§ DATA EXCERPTS:

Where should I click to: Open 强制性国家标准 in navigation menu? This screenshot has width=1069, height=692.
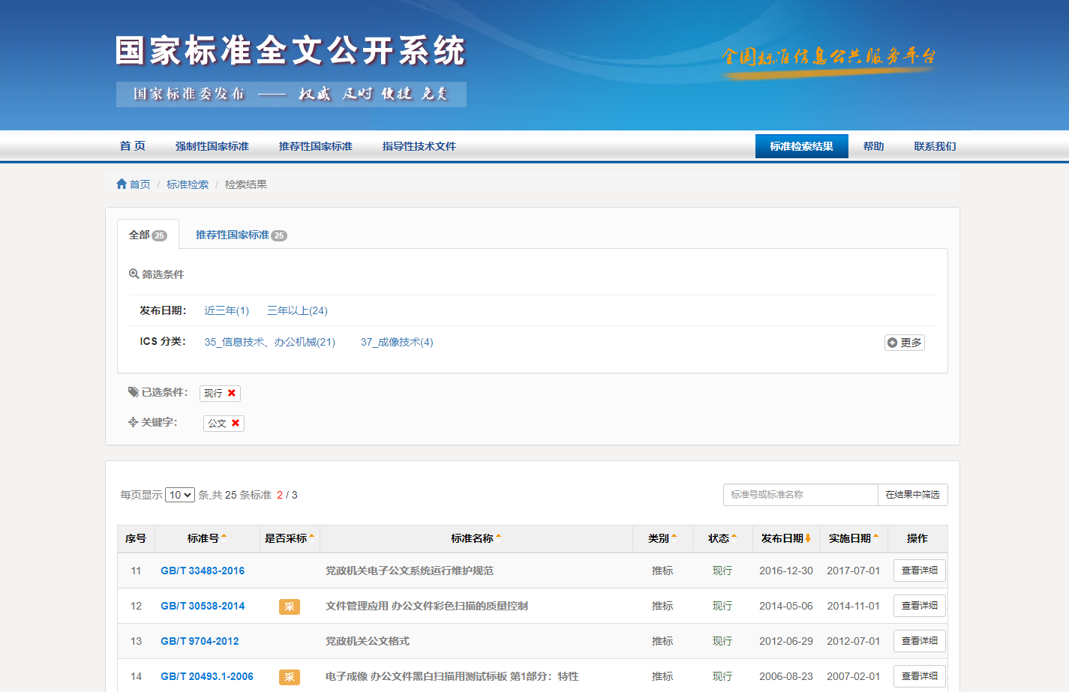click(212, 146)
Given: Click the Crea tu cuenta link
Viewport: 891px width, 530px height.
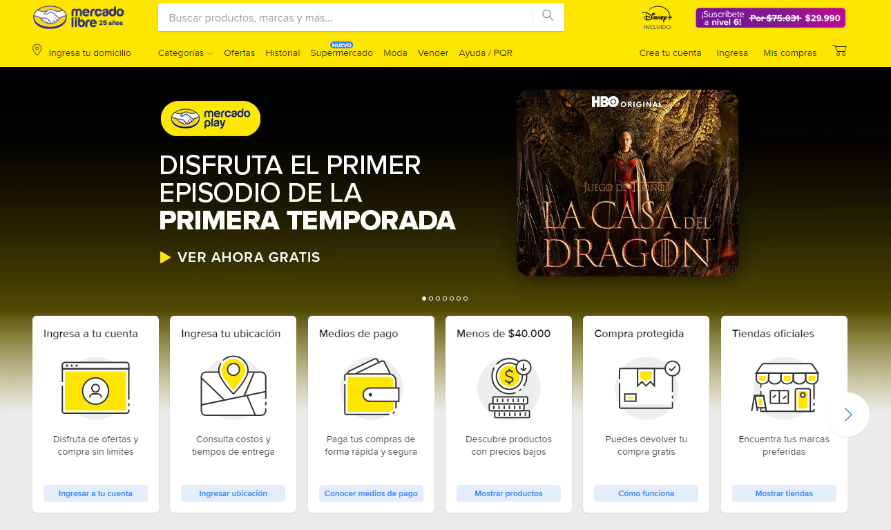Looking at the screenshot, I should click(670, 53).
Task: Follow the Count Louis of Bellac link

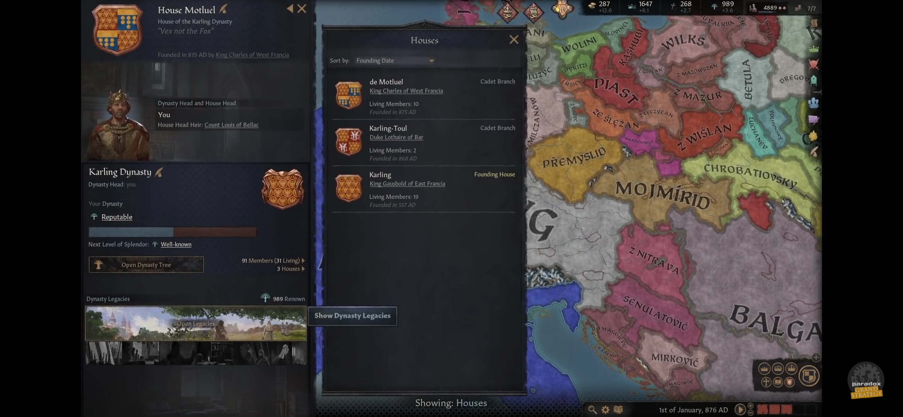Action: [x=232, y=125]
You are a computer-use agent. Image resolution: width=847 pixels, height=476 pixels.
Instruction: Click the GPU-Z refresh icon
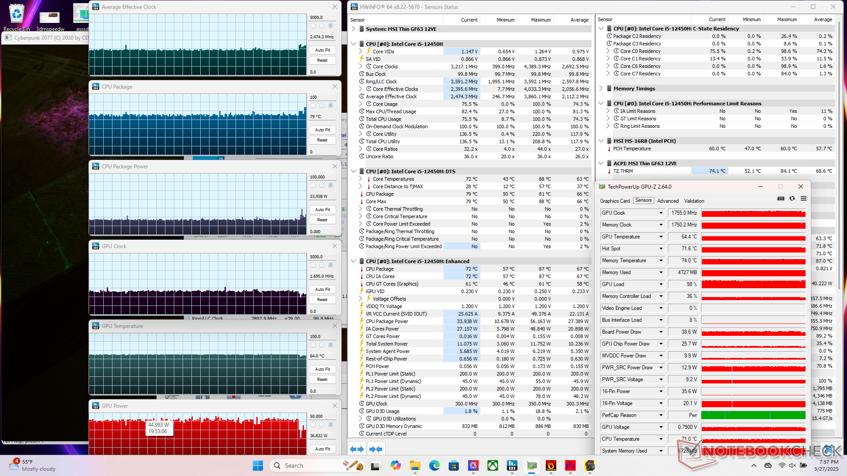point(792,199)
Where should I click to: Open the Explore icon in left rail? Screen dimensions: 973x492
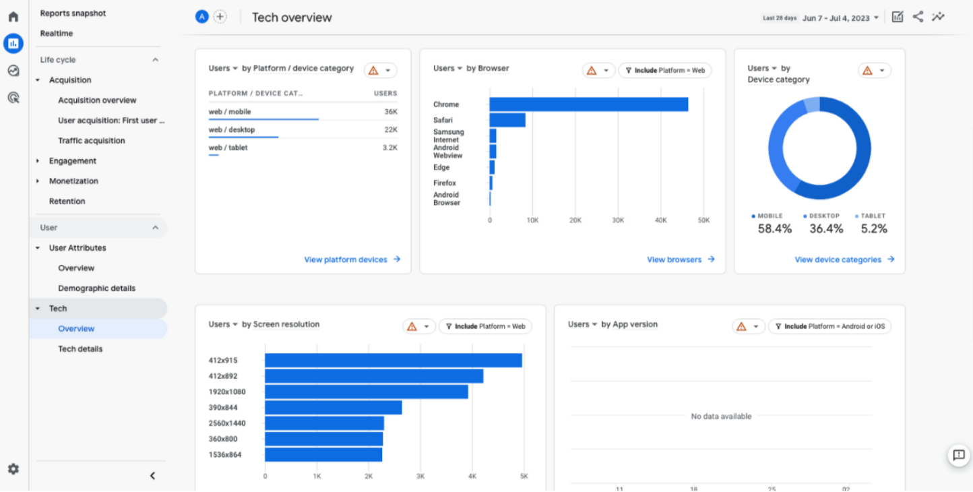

§ REQUIRED TASK: Retype every line of the listing above with the wording unchanged, and leave the pictures out of your copy.

§ TASK SOLUTION:
Where should I click to: Open 强制性国家标准 in navigation menu? This screenshot has width=1069, height=692.
click(212, 146)
Given: Click the Crea tu cuenta link
Viewport: 891px width, 530px height.
Looking at the screenshot, I should click(670, 53).
Task: Follow the Count Louis of Bellac link

Action: [x=232, y=125]
You are a computer-use agent. Image resolution: width=847 pixels, height=476 pixels.
Instruction: Click the GPU-Z refresh icon
point(792,199)
Where should I click to: Open the Explore icon in left rail? Screen dimensions: 973x492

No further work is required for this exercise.